Plus, it is a native applciation (unlike Sun One or JBuilder) so it is fast! three seconds to startup.

Now that you can get it for free, I wonder why would you use anything else (unless you really like command line or love your current IDE)

Codewarrior RAD and a couple of other features don’t work with JDK1.4, which shocked the hell outta me :slight_smile: It also is still living in the J2ME 1.0.4 past >:(

[quote]Using ultraedit in nice conjunction with Ant to do the building , obuscation and packaging works very nicely. All the emulators can be run via command line, and also using the ktoolbar so it is very efficient.

I always feel alot free working in a simple, non-targeted IDE.
[/quote]
then u should also consider http://www.crimsoneditor.com it is a freeware editor that really looks like UE :slight_smile:

Even though I have tried SunOne Studio, CWS, and Eclipse; I end up always using Eclipse

Eclipse doesn;t understand midlet originally out of box…but you can create a template to represent a starting midlet file and by using the anttena ant set of tasks(get at Sourceforge.net) you can have a pretty good dev environment for J2ME and PJ…

The only challenge I run into is that only about 65% of emulators are designed to be plugable into SUN’s WTK emulator framework and thus I ned up using about 3 different sets of emulator groups within my custom antenna ant tasks to test midlet son specific phone emulators…

You will like the speed of eclipse even with only 256 meg of ram it flies compered to SunOne Studio…

It does take time to get use to the layout just like if you were learning any other new IDE…so take soem time to play and explore if you do decide to take the Eclipse plunge…

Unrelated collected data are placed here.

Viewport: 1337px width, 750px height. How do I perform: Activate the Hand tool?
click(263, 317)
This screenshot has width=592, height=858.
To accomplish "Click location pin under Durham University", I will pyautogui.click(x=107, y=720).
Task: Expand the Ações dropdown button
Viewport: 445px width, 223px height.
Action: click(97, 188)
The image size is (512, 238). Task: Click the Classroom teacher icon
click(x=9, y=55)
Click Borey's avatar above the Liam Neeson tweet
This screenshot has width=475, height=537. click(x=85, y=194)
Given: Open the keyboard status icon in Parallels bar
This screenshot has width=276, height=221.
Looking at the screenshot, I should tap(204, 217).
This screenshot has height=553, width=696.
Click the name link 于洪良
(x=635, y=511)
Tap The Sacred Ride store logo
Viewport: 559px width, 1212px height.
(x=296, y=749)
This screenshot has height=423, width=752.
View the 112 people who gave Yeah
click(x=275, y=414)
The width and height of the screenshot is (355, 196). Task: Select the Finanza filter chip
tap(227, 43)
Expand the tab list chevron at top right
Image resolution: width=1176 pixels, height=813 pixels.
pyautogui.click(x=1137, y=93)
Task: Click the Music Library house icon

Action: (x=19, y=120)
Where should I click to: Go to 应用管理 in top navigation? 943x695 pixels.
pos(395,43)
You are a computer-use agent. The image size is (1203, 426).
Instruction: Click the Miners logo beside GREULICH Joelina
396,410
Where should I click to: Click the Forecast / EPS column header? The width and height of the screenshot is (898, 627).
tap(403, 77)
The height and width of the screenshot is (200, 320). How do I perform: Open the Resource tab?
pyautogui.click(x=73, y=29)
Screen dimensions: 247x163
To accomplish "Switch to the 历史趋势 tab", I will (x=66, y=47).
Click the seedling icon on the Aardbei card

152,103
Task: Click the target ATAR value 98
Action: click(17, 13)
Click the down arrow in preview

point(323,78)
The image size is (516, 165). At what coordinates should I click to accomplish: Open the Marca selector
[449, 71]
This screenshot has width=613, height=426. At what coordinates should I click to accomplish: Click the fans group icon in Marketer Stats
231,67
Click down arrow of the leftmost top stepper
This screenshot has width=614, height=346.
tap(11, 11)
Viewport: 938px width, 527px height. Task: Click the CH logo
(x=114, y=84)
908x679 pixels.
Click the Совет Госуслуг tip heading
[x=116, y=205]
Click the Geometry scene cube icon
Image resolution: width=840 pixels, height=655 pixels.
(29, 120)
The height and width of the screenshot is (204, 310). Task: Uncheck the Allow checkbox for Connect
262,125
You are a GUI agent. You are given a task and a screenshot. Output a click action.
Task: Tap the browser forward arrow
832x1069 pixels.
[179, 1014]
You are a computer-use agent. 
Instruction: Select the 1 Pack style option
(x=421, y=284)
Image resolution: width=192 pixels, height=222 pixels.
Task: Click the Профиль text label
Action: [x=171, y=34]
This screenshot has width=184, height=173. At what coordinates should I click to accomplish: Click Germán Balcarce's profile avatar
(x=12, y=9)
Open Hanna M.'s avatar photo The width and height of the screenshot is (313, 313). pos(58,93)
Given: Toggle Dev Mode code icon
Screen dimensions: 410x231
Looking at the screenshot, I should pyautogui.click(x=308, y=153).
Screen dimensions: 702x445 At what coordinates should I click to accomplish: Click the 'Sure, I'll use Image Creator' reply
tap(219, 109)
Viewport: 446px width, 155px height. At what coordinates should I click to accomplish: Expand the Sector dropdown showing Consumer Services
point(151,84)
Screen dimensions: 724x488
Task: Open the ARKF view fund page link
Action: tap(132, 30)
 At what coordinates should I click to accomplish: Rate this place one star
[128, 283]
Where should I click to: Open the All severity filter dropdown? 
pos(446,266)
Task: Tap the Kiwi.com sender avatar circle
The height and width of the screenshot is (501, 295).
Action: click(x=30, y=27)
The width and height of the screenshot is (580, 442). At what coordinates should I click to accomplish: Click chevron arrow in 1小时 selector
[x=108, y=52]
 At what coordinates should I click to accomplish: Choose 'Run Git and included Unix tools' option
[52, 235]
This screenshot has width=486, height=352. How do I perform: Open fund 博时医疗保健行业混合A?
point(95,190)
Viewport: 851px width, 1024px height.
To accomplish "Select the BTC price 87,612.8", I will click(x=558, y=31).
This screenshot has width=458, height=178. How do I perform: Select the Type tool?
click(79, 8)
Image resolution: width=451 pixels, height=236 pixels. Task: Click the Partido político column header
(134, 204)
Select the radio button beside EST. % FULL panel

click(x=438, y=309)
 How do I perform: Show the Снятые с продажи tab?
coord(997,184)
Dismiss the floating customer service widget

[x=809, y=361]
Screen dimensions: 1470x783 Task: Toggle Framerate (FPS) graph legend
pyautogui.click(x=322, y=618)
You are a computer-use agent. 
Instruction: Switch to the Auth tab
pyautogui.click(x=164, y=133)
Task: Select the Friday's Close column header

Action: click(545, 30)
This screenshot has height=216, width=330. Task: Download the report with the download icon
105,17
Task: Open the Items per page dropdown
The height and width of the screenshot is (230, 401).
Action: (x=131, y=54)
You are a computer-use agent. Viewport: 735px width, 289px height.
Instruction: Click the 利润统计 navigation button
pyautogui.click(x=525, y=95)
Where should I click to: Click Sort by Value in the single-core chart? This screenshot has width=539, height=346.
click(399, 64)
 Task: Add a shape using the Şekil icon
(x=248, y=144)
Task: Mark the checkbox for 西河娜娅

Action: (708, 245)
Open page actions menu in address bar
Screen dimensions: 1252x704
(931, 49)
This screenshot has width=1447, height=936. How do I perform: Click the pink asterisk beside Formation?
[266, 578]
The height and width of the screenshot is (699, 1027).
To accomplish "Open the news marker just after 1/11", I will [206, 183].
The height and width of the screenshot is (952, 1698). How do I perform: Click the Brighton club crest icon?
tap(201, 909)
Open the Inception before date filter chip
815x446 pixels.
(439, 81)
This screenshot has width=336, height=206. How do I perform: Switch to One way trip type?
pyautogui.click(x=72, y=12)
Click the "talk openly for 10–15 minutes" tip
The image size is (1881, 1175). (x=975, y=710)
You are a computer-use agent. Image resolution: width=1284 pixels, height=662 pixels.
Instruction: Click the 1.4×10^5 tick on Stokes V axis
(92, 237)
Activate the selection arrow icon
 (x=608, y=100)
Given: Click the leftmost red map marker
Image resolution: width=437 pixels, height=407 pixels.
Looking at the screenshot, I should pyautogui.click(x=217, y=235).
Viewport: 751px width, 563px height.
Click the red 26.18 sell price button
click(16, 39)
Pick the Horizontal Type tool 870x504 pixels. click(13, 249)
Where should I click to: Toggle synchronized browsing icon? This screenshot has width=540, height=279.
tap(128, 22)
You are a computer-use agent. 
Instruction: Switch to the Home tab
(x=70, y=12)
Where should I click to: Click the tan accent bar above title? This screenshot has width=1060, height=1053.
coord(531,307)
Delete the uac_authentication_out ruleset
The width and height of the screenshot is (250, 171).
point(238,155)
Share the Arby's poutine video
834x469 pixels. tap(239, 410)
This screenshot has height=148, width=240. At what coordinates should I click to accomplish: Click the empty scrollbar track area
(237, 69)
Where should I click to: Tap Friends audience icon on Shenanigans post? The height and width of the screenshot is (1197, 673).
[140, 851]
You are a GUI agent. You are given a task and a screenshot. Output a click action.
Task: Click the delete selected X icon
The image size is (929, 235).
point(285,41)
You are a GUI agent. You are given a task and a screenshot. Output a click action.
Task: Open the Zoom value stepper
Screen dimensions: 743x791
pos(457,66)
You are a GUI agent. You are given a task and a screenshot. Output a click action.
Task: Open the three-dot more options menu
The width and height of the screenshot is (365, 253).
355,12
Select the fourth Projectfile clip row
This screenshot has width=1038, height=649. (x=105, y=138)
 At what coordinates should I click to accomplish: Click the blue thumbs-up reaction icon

Note, there is a commercial version of Eclipse fo wrieless that IBM sells for about the same price as CWS…$600 I think which includes soem more stuff but I am doing so well without I don’t think its a good use of money as of yet…

CodeWarrior is free for a limited time for everyone who joins the www.motocoder. developer program.

plus, the ‘PDA edition’ of CodeWarrior fixes the JDK 1.4 issue.
-GD

I use JBuilder 8 with MobileSet and Siemens SMTK and it works fine but i want to change to Eclipse and have done some MIDlets with Eclispe. But i can’t figure out how to connect Eclipse’ debugger to the emulator.
If i start the emulator in debug-mode it seems to wait for a connection, if i try to connect Eclipse’ debugger remote to the emulator, it quits immediatly and Eclipse says “kvm terminated”. With JBuilder everything works fine.

Has someone out there a solution for me?